Gerade nicht wie immer will morgen ein Herr mittleren Alters wählen.
"Und dieses Mal werde ich es ändern. Weil ich der Meinung bin, dass mal eine Partei Stimmen kriegen soll, mehr eine kleine Partei. Die Zweitstimme ist eher eine Proteststimme, wo ich da mal abgebe. Die wird auch die Wahl nicht groß verändern."
"Ist schon manchmal schief gelaufen und anders gekommen, als man es erwartet hat. Aber es ist spannend."
So eine ältere Dame, während eine etwa gleichaltrige Frau bereits den Wahlausgang zu kennen glaubt.
"Also ich würde es gerne wünschen, dass es anders ausfällt, aber ich bin eigentlich überzeugt, dass es so wie die Mehrheit so hier die Meinung hat, wird es ausgehen."
"Das ist leider durch die vielen Umfragen so, dass die Leute denken, sie brauchen gar nicht mehr wählen. Aber ich mir nicht so sicher, ob das so entschieden ist."

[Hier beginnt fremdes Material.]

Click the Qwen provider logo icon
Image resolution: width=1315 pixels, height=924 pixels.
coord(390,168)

"Nicht zur Wahl gehen, ist der falsche Weg"
Wie geht diese Bundestagswahl 2017 aus? Viele Zahlen sind zu hören, und ob Jung oder Alt, fast alle sind sich sicher: Die Koalitionsverhandlungen dürften nicht einfach werden.
Auf die Frage, ob es besser sei, die AfD zu wählen, als nicht zu wählen, antwortete CDU-Kanzleramtschef Peter in einem Interview mit "nein". Dem widersprechen nahezu alle Befragten in dieser nicht repräsentativen Umfrage in der Tübinger Innenstadt.

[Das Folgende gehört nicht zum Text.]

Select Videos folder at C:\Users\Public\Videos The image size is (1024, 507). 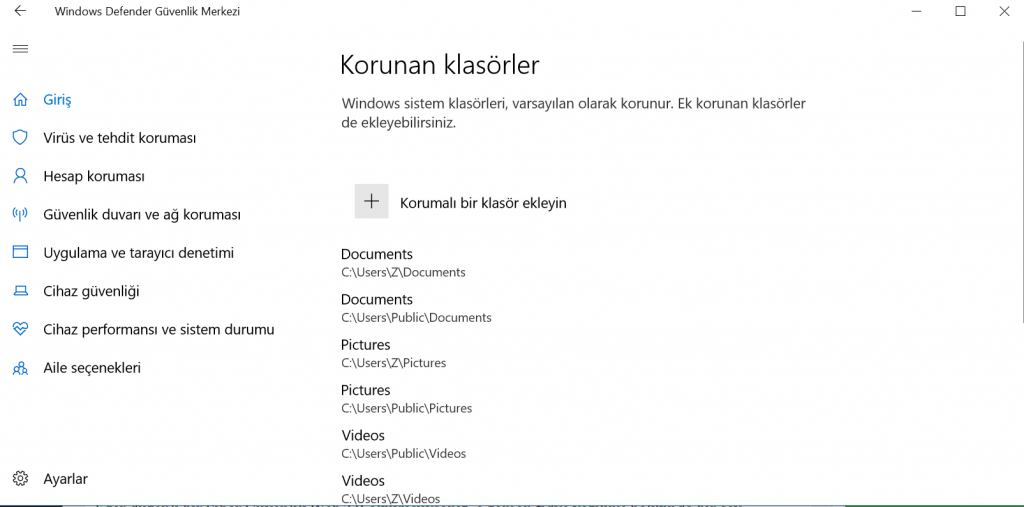point(403,444)
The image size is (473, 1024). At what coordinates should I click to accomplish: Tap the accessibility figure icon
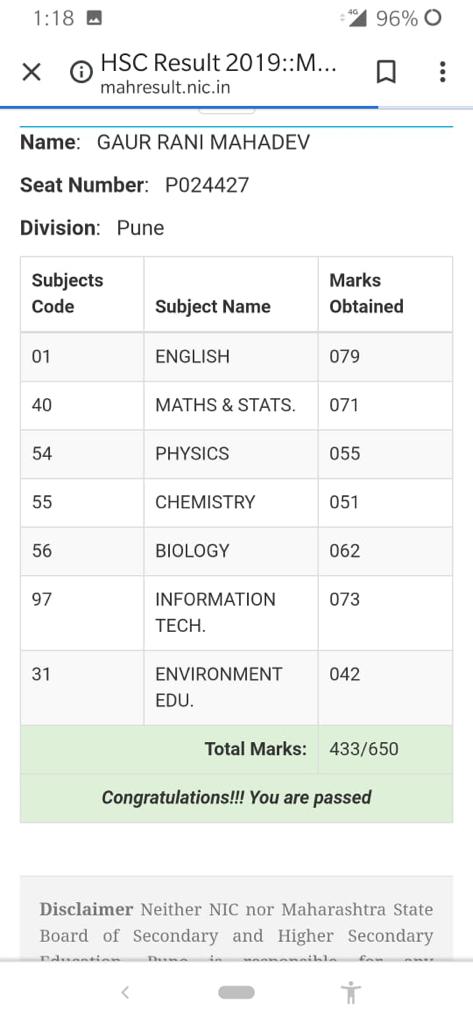click(351, 993)
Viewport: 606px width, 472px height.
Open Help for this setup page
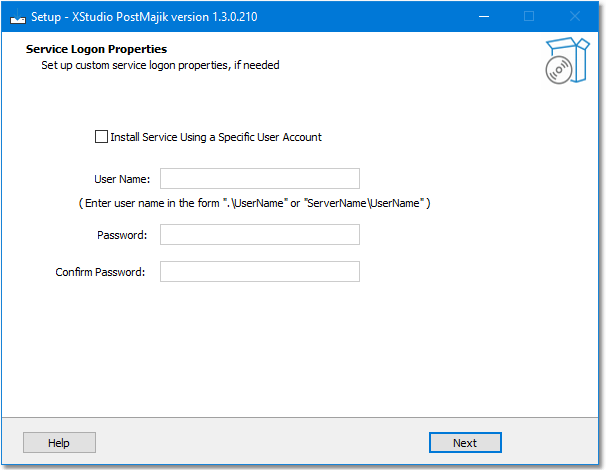pos(59,443)
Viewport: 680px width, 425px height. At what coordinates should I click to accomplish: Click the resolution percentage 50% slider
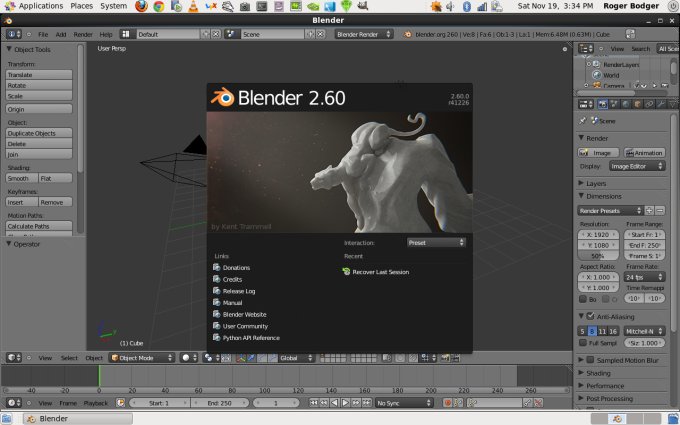597,256
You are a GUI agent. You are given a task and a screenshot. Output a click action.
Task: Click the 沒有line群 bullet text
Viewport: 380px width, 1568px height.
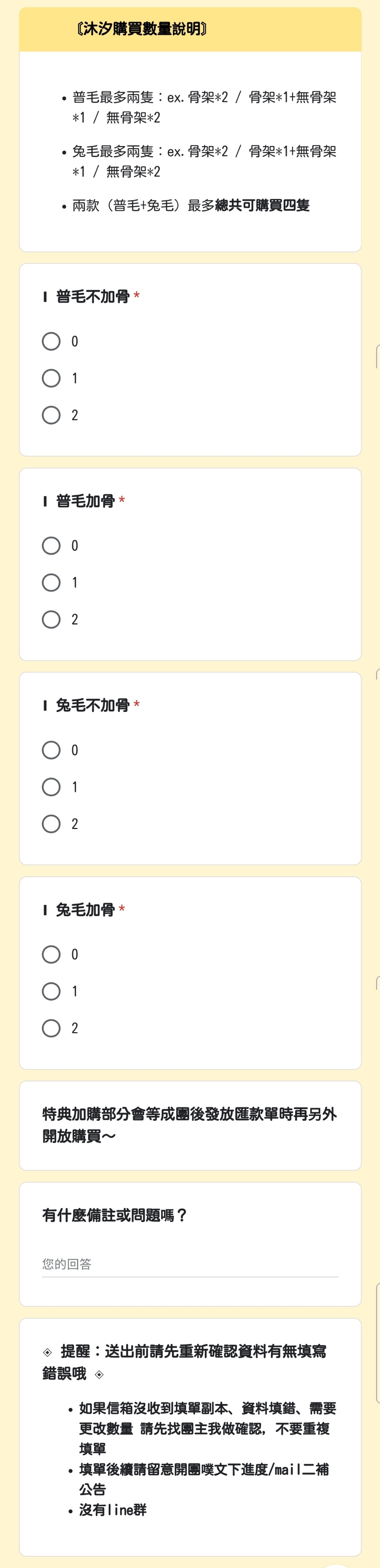click(x=113, y=1510)
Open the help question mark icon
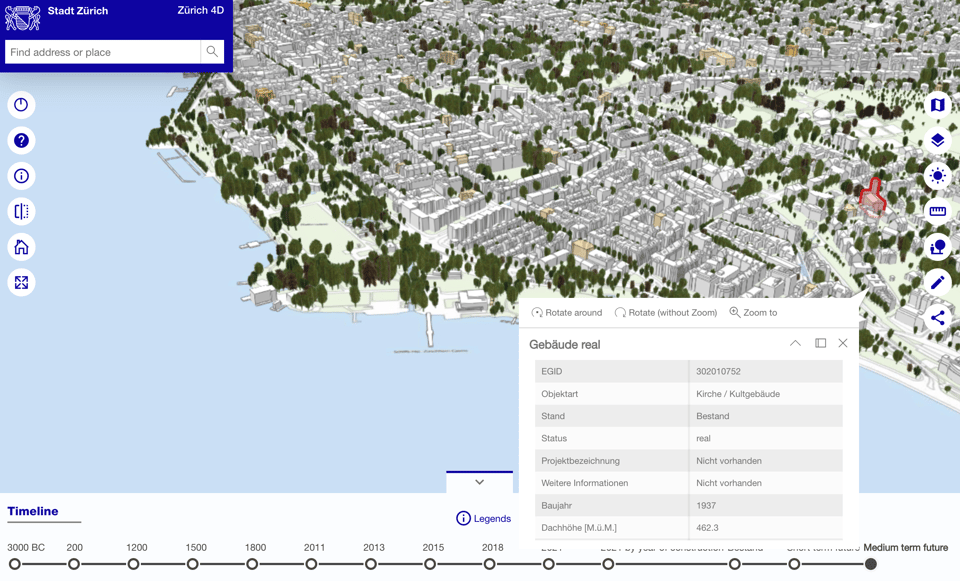Viewport: 960px width, 581px height. 21,140
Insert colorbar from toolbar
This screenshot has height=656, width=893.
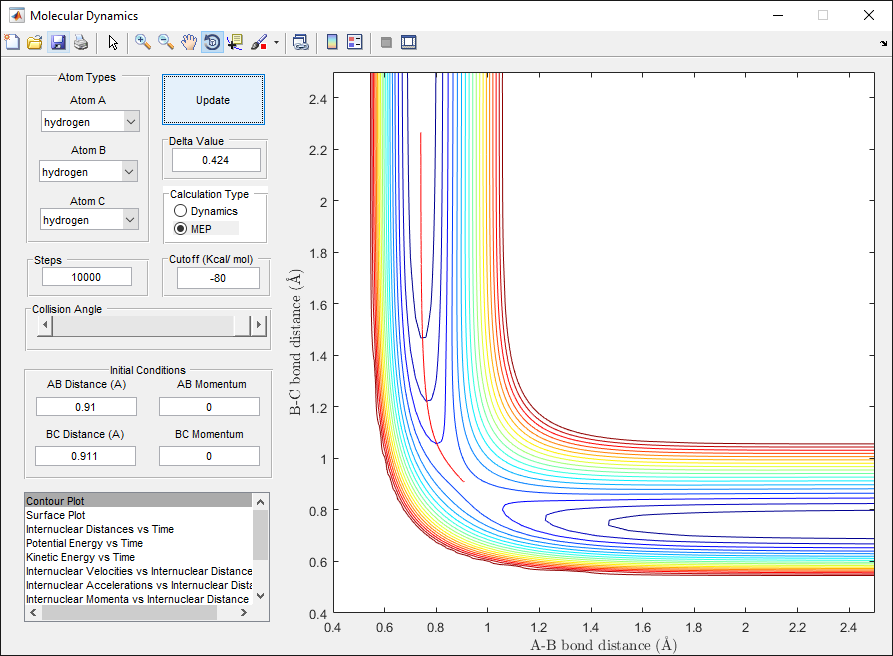click(333, 42)
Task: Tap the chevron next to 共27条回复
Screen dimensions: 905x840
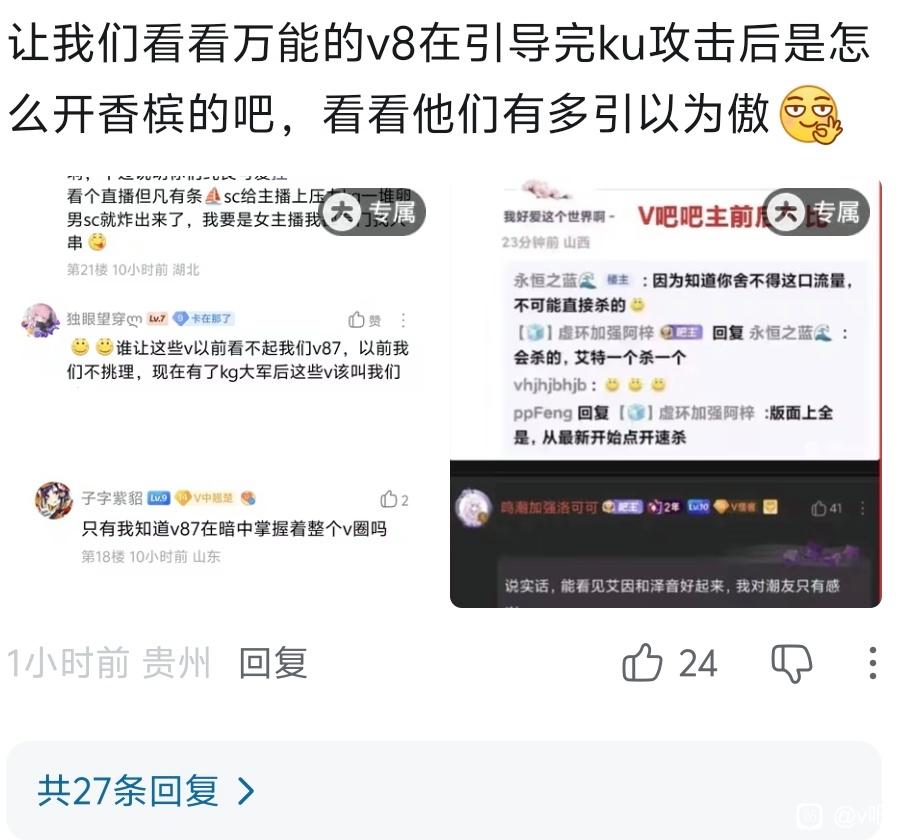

"Nee, also in einer Demokratie soll man zur Wahl gehen. Also ich kann auch nicht auffordern, eine Partei nicht zu wählen. Man muss informieren, welche politische Richtung die AfD hat, aber nicht zur Wahl zu gehen, ist der falsche Weg."
Wie hat der Wahlkampf auf Sie in den vergangenen Wochen gewirkt? Eine Dame überlegt lange und gibt dann eine umso kürzere Antwort: "Langweilig"
Einem älteren Herrn fallen doch noch ein paar Sätze mehr dazu ein
"Zwischen den beiden sogenannten Großen war es doch eher gemütlich."
"Ich finde es auch immer blöd, zu versuchen, vor der Wahl die großen Unterschiede, die es gar nicht gibt, da herauszukehren. Von daher fand ich es eigentlich ziemlich fair. Und ich finde es auch gut, dass es einigermaßen moderat hier in Deutschland abgeht."
Glaubt man dem Gefühl einiger Studentinnen und Studenten, wurde nie so viel über Politik diskutiert, wie vor dieser Bundestagswahl.
"Also ich habe mit meinen Freunden vor einigen Jahren noch viel weniger über Politik geredet als jetzt. Klar, wir wurden auch älter, aber es wurde auch einfach aktueller und es haben sich mehr Meinungen gebildet, die man auch tatsächlich sagen muss. Und es wird auch nicht mehr akzeptiert, wenn jemand etwas sagt, was einem total gegen den Strich geht."
Wahlabend vor dem Fernseher - oder dem Streaming-Portal
Fast alle Befragten in der Tübinger Innenstadt eint die Planung für den Wahltag: Alle wollen sich morgen aktuell über die Ergebnisse informieren.
"Der Wahlausgang interessiert mich natürlich. Da werde ich schon eine Weile vor dem Fernseher verbringen."
"Ich werde wahrscheinlich zu Hause im Internet auf Streaming-Portal schauen."
"Von Anfang an, um 18 Uhr bestimmt. Sofort!"
"Doch, ich verfolge die Ergebnisse"
"Wir schauen es immer im Haus zusammen an, mit ganz vielen Familien."